Fantasmas de Plutão e o grito pandêmico em “Farrapos Humanos”
Em 2020, um cenário de incertezas e angústias dominava o planeta. A pandemia transformou o mundo em um campo de batalha emocional, onde sentimentos como pânico e medo se entrelaçavam, criando um ambiente de isolamento e desespero. Foi nesse contexto que nasceu “Farrapos Humanos”, a primeira composição da banda Fantasmas de Plutão, um manifesto sonoro que captura o zeitgeist daquela época conturbada.
Com as pessoas trancadas em suas casas, os noticiários se tornaram um eco constante de choros, lágrimas e lamentos. As imagens de sofrimento e perda tornaram-se a trilha sonora cotidiana, expondo as fragilidades e contradições humanas. Em meio a essa atmosfera sombria, a banda Fantasmas de Plutão canalizou suas emoções e inquietações em um grito visceral contra a indiferença, a ignorância e os atos negacionistas que permeavam a sociedade.

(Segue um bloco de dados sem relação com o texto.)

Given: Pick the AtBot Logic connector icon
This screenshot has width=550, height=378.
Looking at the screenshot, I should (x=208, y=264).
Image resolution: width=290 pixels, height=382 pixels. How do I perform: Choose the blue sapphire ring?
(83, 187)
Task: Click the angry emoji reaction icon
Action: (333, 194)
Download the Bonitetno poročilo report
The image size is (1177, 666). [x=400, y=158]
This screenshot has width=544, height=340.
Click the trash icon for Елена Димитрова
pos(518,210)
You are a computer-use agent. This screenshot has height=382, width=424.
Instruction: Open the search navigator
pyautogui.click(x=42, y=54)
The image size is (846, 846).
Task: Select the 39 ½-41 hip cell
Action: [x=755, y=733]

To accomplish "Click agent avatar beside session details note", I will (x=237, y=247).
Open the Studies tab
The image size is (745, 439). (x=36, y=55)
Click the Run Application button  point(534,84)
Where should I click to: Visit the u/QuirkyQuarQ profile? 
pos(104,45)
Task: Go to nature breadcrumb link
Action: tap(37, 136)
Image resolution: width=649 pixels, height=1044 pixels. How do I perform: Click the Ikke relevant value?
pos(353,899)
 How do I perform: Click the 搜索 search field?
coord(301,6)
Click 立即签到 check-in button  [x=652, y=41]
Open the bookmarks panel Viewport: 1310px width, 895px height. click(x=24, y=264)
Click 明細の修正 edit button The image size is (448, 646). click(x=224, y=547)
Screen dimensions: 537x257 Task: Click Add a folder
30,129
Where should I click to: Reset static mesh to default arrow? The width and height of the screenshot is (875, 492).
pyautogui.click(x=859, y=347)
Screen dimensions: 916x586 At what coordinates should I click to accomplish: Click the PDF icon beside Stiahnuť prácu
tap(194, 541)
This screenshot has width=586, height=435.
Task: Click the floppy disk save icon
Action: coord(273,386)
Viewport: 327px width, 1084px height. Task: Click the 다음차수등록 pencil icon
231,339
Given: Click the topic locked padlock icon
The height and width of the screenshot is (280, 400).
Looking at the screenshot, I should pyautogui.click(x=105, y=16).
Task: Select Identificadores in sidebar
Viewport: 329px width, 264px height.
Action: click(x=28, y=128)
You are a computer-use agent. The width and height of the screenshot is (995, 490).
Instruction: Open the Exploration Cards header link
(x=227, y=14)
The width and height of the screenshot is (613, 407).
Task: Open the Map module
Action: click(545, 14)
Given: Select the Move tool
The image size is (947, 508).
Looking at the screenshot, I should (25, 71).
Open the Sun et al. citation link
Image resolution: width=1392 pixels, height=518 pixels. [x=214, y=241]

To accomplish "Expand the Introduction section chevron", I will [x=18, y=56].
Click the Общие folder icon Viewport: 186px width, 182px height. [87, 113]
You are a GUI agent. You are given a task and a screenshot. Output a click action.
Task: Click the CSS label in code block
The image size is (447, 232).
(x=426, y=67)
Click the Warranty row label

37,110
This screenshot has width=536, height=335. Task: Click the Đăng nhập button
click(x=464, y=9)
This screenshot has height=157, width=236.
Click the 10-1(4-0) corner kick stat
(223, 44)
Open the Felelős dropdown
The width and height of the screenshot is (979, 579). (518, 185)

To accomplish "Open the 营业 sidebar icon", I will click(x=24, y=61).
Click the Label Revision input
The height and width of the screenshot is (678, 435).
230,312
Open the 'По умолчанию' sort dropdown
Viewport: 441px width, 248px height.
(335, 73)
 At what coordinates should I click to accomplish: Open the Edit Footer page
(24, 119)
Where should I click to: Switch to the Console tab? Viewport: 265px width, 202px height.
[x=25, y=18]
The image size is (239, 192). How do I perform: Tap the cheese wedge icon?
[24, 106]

“Farrapos Humanos” emerge, então, como um reflexo desses tempos, uma canção que fala sobre a transformação da humanidade em trapos, dilacerados pela falta de empatia e compreensão. A composição surge como um testemunho lírico da época, evocando a sensação de estar perdido na multidão enquanto o mundo desmorona ao redor.
Mais do que um relato sobre a pandemia, a faixa é um convite à reflexão sobre o que significa ser humano em tempos de crise — um lembrete de que, por trás das máscaras e das telas, somos todos, em algum nível, farrapos humanos.